The differences, though, are relatively minor. The core process remains the same. Many of the differences lie in regard to style of transliteration of foreign names into Hebrew characters (all of the person’s names are mentioned in a get, no matter the language from which the name stems). For example, Sephardim use a gimel with a slash to signify the letter J, whereas Ashkenazic Jews use either a combination of the letters daled zayin or daled zayin shin.

Other differences concern the shape of the letters written in the get. Ashkenazic Jews follow the specifications of the Beit Yosef whereas Sephardic Jews follow that of the Ari HaKadosh (Rav Yitzchak Luria). Some of the letters, such as the ayin and tzadi, are written differently according to these two approaches. Hacham Ovadia, though, in Teshuvot Yabia Omer notes that both of these scripts enjoy halachic validity.

Finally, the text of the Sephardic get differs slightly from the Ashkenazic get. For example, the word piturin, from the phrase “get piturin” (meaning document of termination; this is Targum Onkelos’ version of the Torah phrase Sefer Keritut), is written with the letter yod after the letter peh in a Sephardic get, but is omitted in an Ashkenazic get.

Despite the variety differences between the Sephardic and Ashkenazic get, one thing is absolutely clear—the differences are subtle and nuanced. The fundamentals remain the same.

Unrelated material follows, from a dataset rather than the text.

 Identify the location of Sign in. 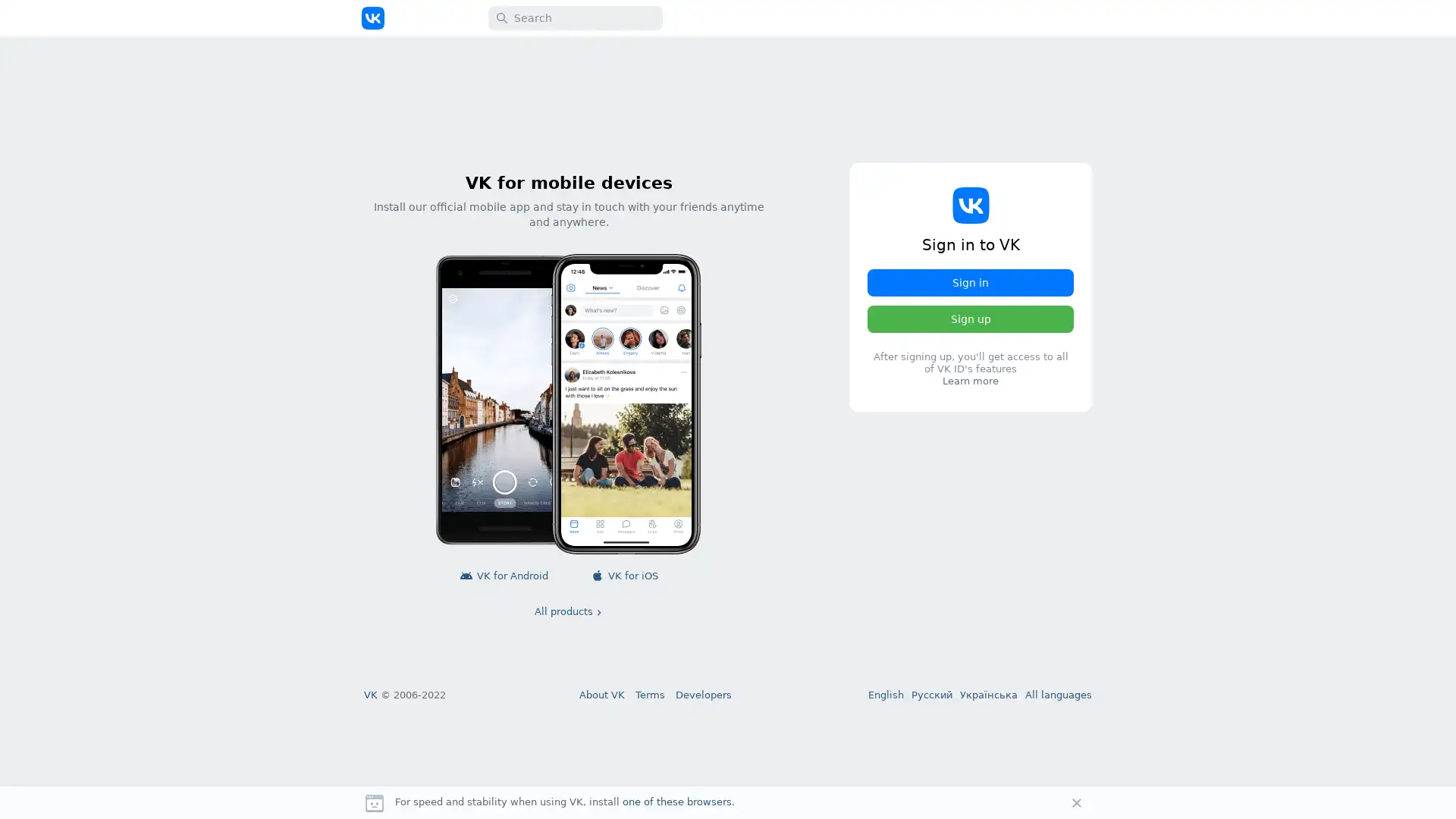
(971, 283).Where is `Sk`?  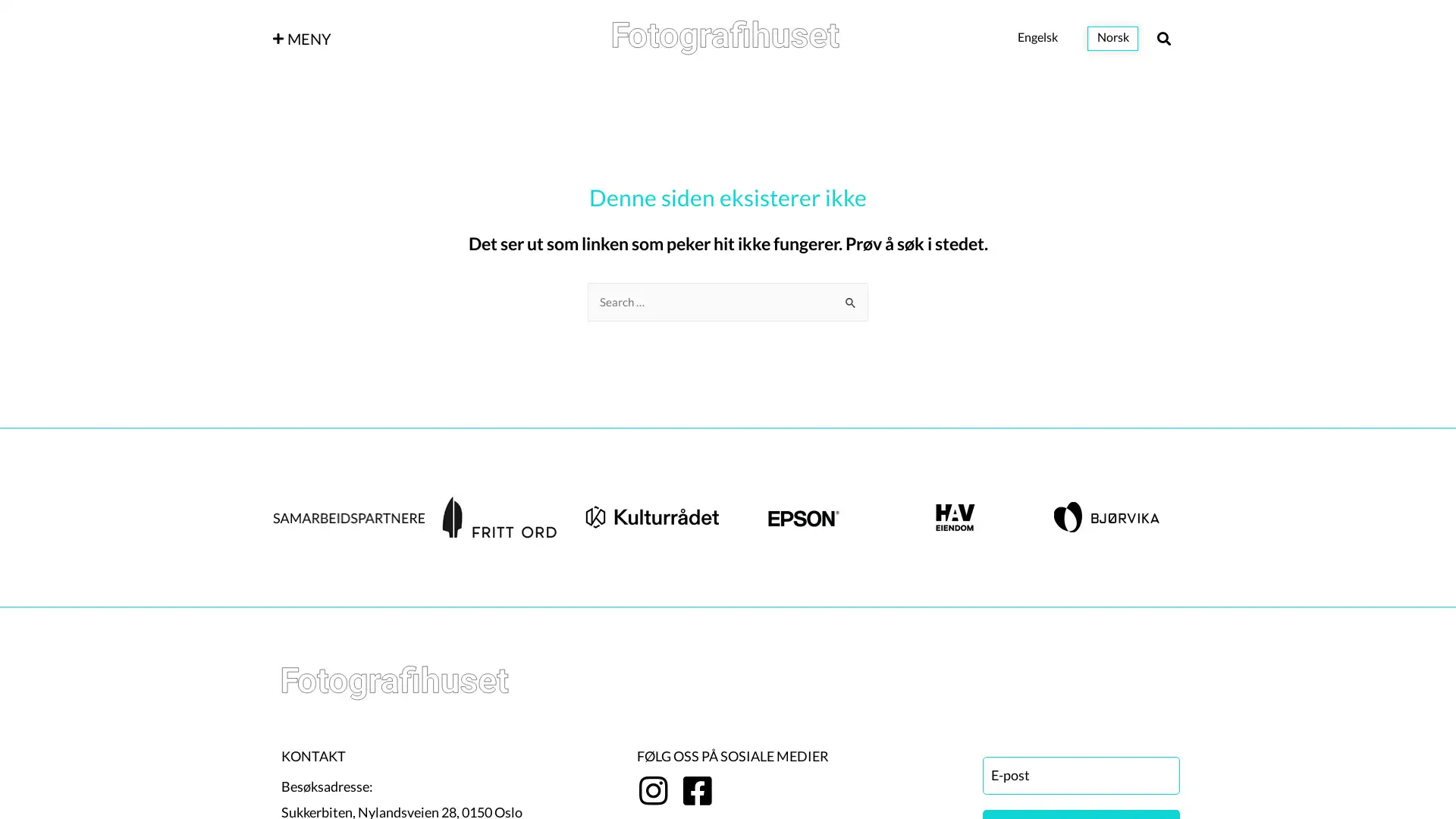
Sk is located at coordinates (851, 297).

The implications of this insight are profound. First, it bears witness to both Sephardic and Ashkenazic Jews punctiliously preserving the mesorah (tradition). Despite a millennium of vast geographic separation between the two groups, when the communities reunited in the past 70 years we have found that we have remained in essence the same. The legacy that prior generations have bequeathed us must, as told in the Choni HaMa’agel story (Ta’anit 19), be preserved by our generation for the future. Just as our forbearers steadfastly hewed to the mesorah, so must we.

Perhaps even more significant, the fact that the Sephardic and Ashkenazic gittin are nearly identical means that an Ashkenazic get is kosher for a Sephardic Jew and vice versa. This, in turn, is what permits Sephardic and Ashkenazic Jews’ marriage to one another. Had either group deviated from the mesorah, our Gittin would be invalid according to the others’ standards and each would have, heaven forfend, regarded the other as illegitimate.

Sephardim and Ashkenazim do indeed slightly vary in their respective practices. However, in the bigger picture, these differences amount only to small variations on a much larger and grander theme. We remain am echad, one nation, following Hashem and His holy Torah, which binds us and maintains us as a nation, unified in our commitment to our beloved Creator.

By Rabbi Haim Jachter

 Rabbi Haim Jachter is the spiritual leader of Congregation Shaarei Orah, the Sephardic Congregation of Teaneck. He also serves as a Rebbe at Torah Academy of Bergen County and a Dayan on the Beth Din of Elizabeth.